Freuds short paper entitled 'Family Romances,' attempts to explain the common phenomenon when children first
become independent of their parent's authority. The importance of this growth period is duly noted and Freud acknowledges
that it is "one of the most necessary though one of the most painful results brought about by the course of a childs
development." In the first couple of years of life the "parents are at first the only authority and the source of
all belief" and it is only after multiple experiences that the child "gets to know other parents and compares them
with his own, and so acquires the right to doubt the incomparable and unique quality he had attributed to them." Eventually,
at some point in childhood, the child feels ignored and snubbed by his parents and seeks revenge through imaginary means.

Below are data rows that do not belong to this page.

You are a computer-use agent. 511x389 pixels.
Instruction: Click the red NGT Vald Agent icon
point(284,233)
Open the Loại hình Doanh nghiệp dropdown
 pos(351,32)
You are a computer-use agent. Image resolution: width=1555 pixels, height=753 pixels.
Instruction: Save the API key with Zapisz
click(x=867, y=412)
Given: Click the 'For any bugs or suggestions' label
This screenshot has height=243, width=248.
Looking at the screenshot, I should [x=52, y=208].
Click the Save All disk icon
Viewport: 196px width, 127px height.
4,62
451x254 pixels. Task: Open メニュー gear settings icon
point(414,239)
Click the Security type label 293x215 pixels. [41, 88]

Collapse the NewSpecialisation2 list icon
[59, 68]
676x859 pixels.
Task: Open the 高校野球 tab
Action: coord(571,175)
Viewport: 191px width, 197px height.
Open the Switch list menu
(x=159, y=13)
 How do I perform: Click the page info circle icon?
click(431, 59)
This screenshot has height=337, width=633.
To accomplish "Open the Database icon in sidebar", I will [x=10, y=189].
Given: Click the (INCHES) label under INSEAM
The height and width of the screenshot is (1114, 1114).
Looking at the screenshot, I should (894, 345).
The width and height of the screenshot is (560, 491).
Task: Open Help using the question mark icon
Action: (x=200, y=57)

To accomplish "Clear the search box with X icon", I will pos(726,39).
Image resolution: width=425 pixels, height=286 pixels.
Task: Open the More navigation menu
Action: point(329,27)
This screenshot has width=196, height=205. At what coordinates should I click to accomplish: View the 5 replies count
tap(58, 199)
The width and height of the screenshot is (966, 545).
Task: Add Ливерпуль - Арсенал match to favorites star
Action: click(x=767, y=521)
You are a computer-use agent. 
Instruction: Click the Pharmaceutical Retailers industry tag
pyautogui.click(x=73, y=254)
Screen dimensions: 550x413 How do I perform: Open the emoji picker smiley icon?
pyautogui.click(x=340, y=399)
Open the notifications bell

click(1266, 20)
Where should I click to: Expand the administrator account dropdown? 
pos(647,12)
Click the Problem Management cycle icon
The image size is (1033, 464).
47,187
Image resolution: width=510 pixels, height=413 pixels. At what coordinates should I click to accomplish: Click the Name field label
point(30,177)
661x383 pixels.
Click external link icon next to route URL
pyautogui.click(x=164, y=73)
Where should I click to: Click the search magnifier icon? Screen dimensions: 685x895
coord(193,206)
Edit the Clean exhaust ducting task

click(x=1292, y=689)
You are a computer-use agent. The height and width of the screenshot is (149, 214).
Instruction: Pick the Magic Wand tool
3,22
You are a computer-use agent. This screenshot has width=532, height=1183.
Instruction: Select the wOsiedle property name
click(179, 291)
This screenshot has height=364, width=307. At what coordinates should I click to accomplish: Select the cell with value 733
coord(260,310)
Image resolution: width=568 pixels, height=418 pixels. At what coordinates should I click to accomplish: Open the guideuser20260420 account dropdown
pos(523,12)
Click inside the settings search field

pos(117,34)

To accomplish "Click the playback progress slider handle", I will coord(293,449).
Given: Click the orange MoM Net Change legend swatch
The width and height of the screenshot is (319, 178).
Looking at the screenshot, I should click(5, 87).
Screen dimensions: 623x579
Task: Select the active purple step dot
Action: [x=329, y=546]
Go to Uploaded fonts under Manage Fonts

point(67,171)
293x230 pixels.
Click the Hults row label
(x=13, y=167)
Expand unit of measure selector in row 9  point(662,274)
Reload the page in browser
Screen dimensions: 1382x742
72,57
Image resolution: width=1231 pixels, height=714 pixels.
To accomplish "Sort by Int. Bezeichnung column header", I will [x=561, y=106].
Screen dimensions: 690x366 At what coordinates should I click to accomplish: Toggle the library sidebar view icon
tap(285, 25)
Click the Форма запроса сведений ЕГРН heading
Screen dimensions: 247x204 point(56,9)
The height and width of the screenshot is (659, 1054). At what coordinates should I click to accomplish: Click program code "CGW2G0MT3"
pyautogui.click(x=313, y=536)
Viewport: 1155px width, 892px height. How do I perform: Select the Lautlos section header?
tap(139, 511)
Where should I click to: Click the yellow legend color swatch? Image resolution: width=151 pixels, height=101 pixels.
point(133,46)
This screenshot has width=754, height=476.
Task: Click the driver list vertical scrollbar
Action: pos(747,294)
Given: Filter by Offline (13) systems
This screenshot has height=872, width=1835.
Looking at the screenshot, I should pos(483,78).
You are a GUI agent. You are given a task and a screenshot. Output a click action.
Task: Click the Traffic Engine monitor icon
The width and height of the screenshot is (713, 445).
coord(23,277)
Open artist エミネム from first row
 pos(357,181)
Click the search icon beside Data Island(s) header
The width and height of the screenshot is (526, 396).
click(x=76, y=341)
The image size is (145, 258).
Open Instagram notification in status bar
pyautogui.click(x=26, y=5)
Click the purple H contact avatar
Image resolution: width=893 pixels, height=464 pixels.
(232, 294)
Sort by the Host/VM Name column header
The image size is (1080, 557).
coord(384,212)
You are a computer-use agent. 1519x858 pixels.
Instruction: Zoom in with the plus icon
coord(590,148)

Typically, the child imagines that he was born to people who are wealthier than his own parents. When the child learns the
facts of childbirth prove the legitimacy of his mother, he enters a second sexual stage where he now only glorifies the father
but, with his new-found sexual knowledge, ponders sexual scenarios where he brings "his mother (who is the subject of
the most intense sexual curiosity) into situations of secret infidelity and into secret love affairs." It is not hard
to see how the "family romance" is relevant to Freud's famous theory of the Oedipus Complex. The neurotic condition
is referred to as the "family romance" because the individual emphasizes the nobility of his heritage and creates
elaborate heroic fantasies much like fanciful romantic tales. Neurotics are particularly susceptible to this condition because
their creative imaginations are geared towards weaving these elaborate tales. The creativity of these authors ensures numerous
embellishments on the "family romance" and a particularly intriguing version is where siblings are bastardized in
order to bring back significance onto the daydreamer. Freud tries to downplay his cynical and disparaging view of childhood
and assures the reader that the child is only trying, desperately, to return to happier times when the parent's status was
omnipotent. The concept of "family romance" becomes particularly noteworthy when it is applied more broadly to the
larger social movements of history. Like the child who rebels against his parents, it is interesting to see how, similarly,
the new generations always rebel against the ideals inherited from their predecessors. Freud himself, in fact, acknowledges,
"the whole progress of society rests upon the opposition between successive generations." Disciplines like art,
which are particularly associated with creativity, are particularly important, in this respect, because they deny the established
traditions in order to realize a new vision. Consequently, it is easy to see how the "family romance" fits in well
with the Marxist notion that the function of art is social criticism.